Bartenders have devolved to re-attain something of their original status: craftspeople. We evolve to attack the historic shortcomings in our field: racism and misogyny. And now we are essential workers within a system that doesn't provide health care or a living wage (though there are exceptions). The role of the bartender has been that of torchbearer for a time when we can come together again and raise a glass. Until then, there are creative ways to package and market at-home cocktails and pay the rent.
There has been a lot of reflection over this, and I believe a bartender must be more prepared, knowledgeable, and continuously studying to be growing. Must reinvent oneself creatively, and artistically, but also must research and seek entrepreneurial nuances to the new business norm.
Well, considering we don't get any face-to-face with customers anymore, and everything is to-go bartender is really about passion and community. Now more than ever we all have to support one another. Covid has been a test for all of our creativity, and innovation.
Megan Elizabeth Abraham
During Covid, there is a distance between people created by masks and social tension. That being said there is also more pent-up demand to connect with people deeply than ever! My interactions with guests are less frequent because dining takes place outside, so my bar functions almost like an auxiliary kitchen. No one sees me make the drinks so we streamlined efficiency by batching cocktails. Instead of worrying about people sitting at the bar and tickets for drinks that service tables in a restaurant I worry about drinks fulfilling the tickets serving tables in the restaurant and also replenishing and servicing to-go orders. It’s kind of like stocking a vending machine, you need to make sure everything is in its place and ready to go ahead of time, and then eventually someone will want it.

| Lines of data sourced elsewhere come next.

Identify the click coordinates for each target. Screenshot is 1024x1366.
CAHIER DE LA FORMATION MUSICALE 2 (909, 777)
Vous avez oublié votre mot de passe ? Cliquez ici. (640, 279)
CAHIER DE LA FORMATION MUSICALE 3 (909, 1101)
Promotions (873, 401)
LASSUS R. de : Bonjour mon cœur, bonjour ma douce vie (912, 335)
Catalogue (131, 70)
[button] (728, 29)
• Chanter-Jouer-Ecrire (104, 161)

The difference is, beverages, especially when using citrus, have a shelf life so it’s a tightrope balance to figure out how to be prepared enough but not waste. With a vending machine, you take skittles, M & M’s, and cheese it’s and fill the slot. For a to-go cocktail program, you batch and bottle. Cocktails that require juicing the citrus and making any specialty ingredients: for example Mecalef honey or specialty infusions. Additionally, we rotate for freshness and label each cocktail with a printout that includes the ingredients. There are many steps and it requires multitasking and organization. Skills I have been using for years but am now gearing more towards the production of to-go cocktails as opposed to a heavier focus on interpersonal relationships when people were inside.

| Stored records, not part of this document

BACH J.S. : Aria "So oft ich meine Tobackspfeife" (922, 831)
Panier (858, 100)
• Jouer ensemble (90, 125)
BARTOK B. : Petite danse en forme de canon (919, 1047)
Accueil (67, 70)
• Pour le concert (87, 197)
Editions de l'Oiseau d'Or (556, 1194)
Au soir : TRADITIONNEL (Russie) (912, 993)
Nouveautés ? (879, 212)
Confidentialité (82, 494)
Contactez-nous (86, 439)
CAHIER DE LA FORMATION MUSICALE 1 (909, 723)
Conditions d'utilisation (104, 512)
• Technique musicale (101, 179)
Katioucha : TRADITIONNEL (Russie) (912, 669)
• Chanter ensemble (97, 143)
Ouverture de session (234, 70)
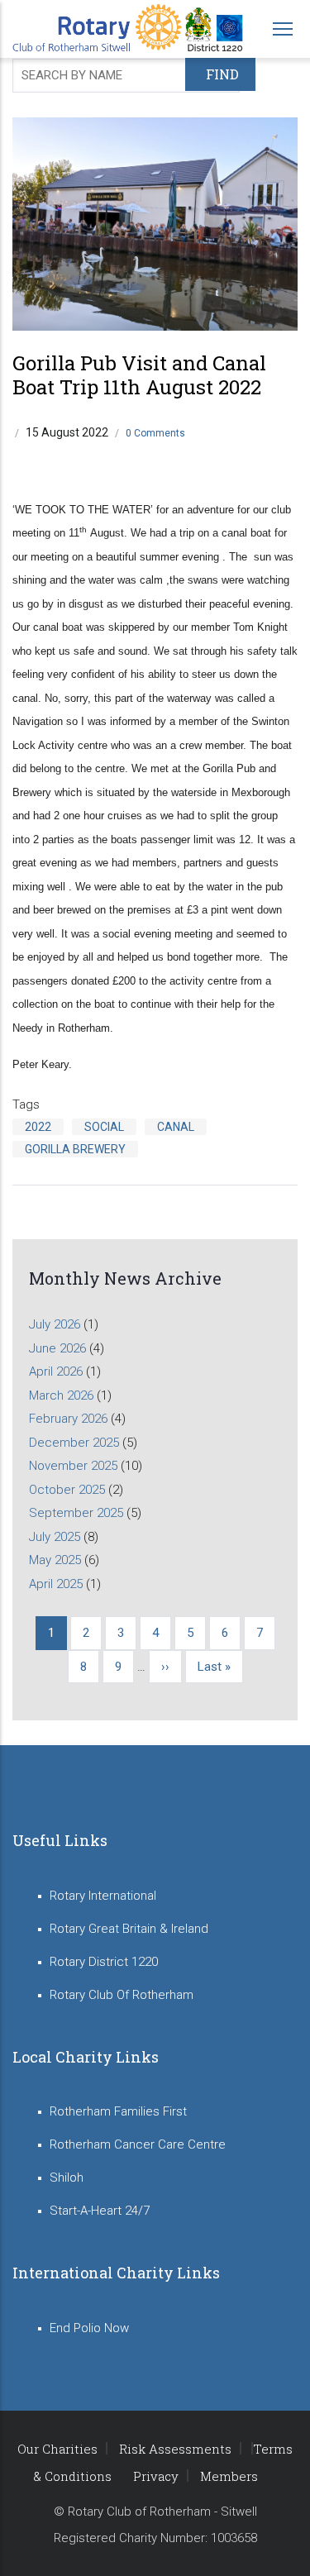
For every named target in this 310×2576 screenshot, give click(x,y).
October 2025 (67, 1489)
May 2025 (55, 1560)
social (104, 1126)
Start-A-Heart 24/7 (100, 2210)
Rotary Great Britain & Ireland (129, 1928)
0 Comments (155, 433)
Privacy (156, 2476)
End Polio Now (89, 2328)
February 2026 (68, 1418)
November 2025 (73, 1465)
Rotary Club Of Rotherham (121, 1994)
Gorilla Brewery (75, 1149)
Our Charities (57, 2448)
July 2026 (54, 1324)
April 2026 (56, 1371)
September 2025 (76, 1512)
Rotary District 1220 (104, 1961)
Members (229, 2476)
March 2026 (61, 1395)
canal (175, 1126)
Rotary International (103, 1895)
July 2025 (54, 1536)
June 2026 (57, 1348)
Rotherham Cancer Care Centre (138, 2144)
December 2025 (74, 1442)
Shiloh (66, 2177)
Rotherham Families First (118, 2111)
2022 (38, 1126)
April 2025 (56, 1584)
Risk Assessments (175, 2448)
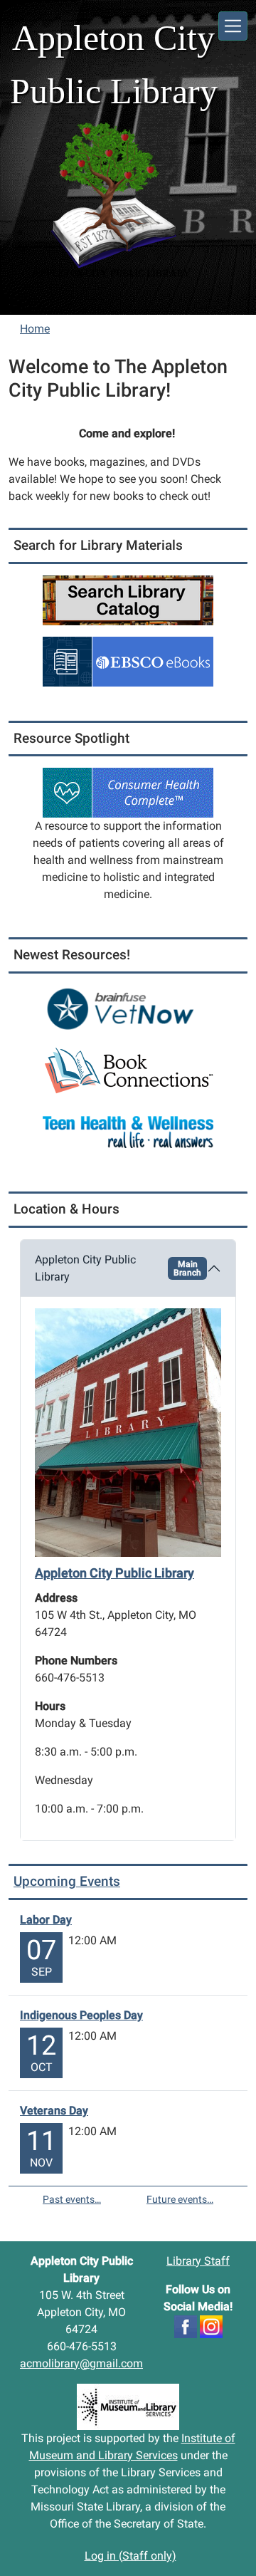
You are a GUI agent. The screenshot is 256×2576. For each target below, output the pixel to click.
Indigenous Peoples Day (81, 2015)
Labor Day (46, 1919)
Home (35, 328)
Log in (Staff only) (130, 2555)
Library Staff (198, 2261)
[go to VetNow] (128, 1009)
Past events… (72, 2199)
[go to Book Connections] (128, 1070)
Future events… (179, 2199)
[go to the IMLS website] (128, 2407)
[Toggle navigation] (232, 26)
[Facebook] (185, 2325)
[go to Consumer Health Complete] (128, 792)
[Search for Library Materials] (128, 599)
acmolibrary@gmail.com (81, 2363)
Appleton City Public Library (118, 1268)
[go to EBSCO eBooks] (128, 660)
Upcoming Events (67, 1881)
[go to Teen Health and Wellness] (128, 1131)
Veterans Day (54, 2110)
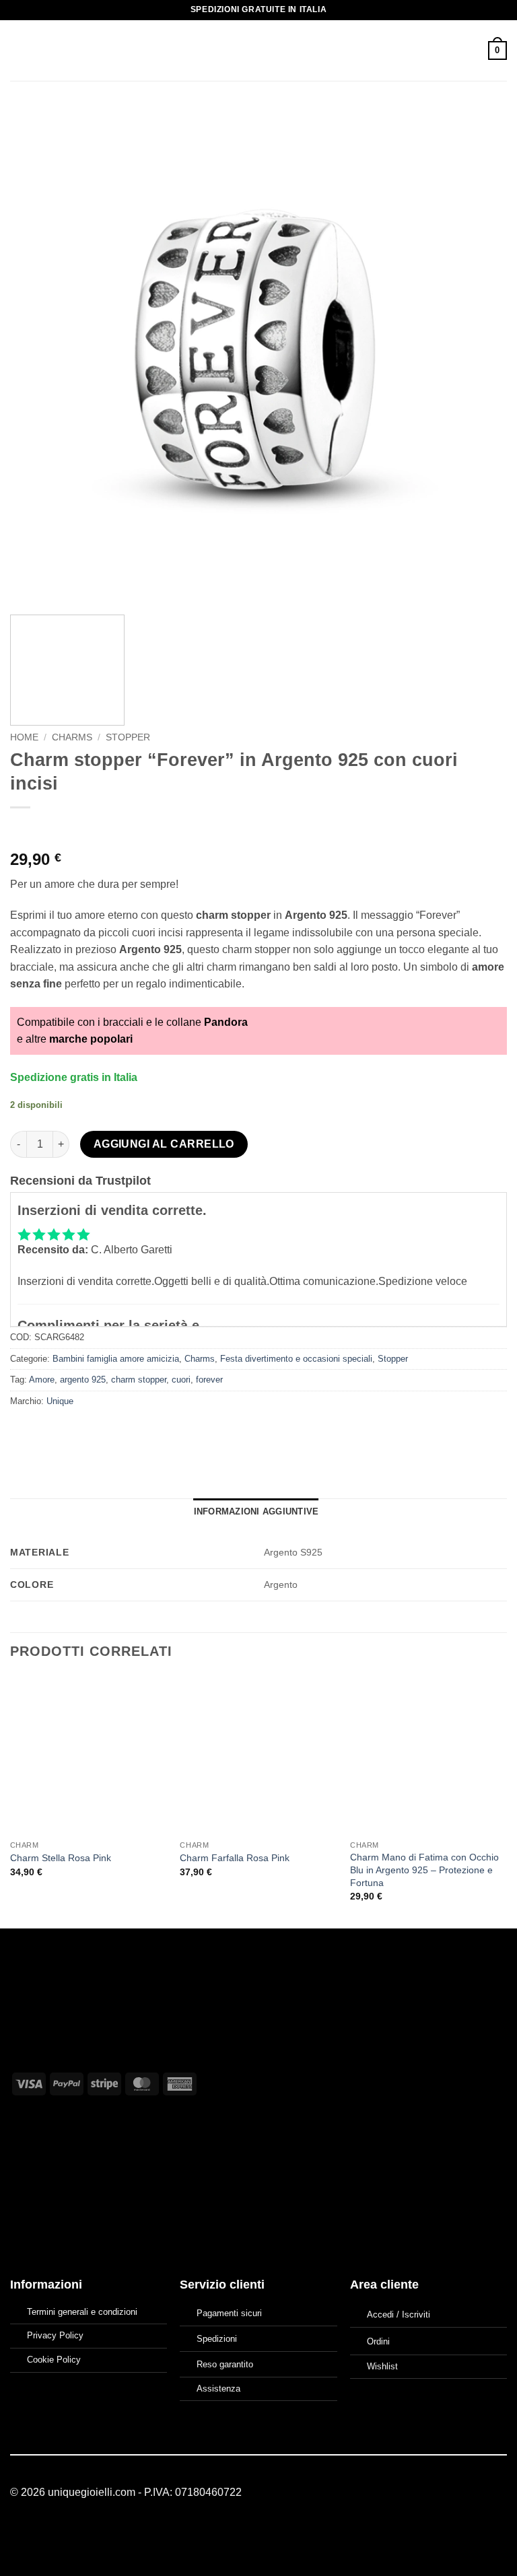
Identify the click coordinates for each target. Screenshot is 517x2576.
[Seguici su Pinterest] (498, 2493)
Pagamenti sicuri (229, 2313)
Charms (72, 737)
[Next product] (21, 829)
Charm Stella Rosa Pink (60, 1857)
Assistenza (218, 2388)
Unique (59, 1401)
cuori (181, 1379)
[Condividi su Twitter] (71, 1431)
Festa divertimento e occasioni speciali (296, 1359)
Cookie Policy (54, 2360)
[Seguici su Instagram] (482, 2493)
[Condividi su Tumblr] (144, 1431)
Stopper (128, 737)
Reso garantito (225, 2364)
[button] (18, 50)
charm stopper (138, 1379)
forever (209, 1379)
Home (24, 737)
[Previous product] (48, 829)
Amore (42, 1379)
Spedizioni (217, 2339)
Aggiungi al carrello (164, 1144)
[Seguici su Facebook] (465, 2493)
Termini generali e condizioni (82, 2312)
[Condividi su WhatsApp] (22, 1431)
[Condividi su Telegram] (168, 1431)
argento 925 (83, 1379)
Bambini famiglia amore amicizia (116, 1359)
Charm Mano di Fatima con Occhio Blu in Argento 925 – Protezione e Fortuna (424, 1869)
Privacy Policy (55, 2335)
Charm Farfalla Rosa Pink (234, 1857)
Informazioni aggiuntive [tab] (256, 1511)
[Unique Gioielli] (259, 50)
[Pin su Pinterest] (119, 1431)
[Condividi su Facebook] (47, 1431)
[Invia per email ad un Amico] (95, 1431)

The Bartender will have to be much more knowledgeable about spirits and be more about the guest. Making sure that the guest is always well attended and that they have a great experience at your establishment.
Kristofer van Zanten
Now more than ever is it important for bartenders to have, not just a well-rounded knowledge of the bar and products therein, but rather extensive knowledge of every product that is behind the bar, and even the ones that are not; the days of a bartender not knowing how to make a WIKI WAKI WOO are over. It is increasingly important to have an in-depth knowledge of all products including their makeup, their origin, their history, their producers, etc. Mixology is becoming quite difficult because of Covid. Fewer people are venturing out and experiencing new things, rightly so, but it is having additional, unintended consequences. Fewer people are venturing out, and that means they are also much less likely to try new things, are more hesitant to try a new spot, and that small number of potential walk-ins for a bar or restaurant can very well be their profit margin.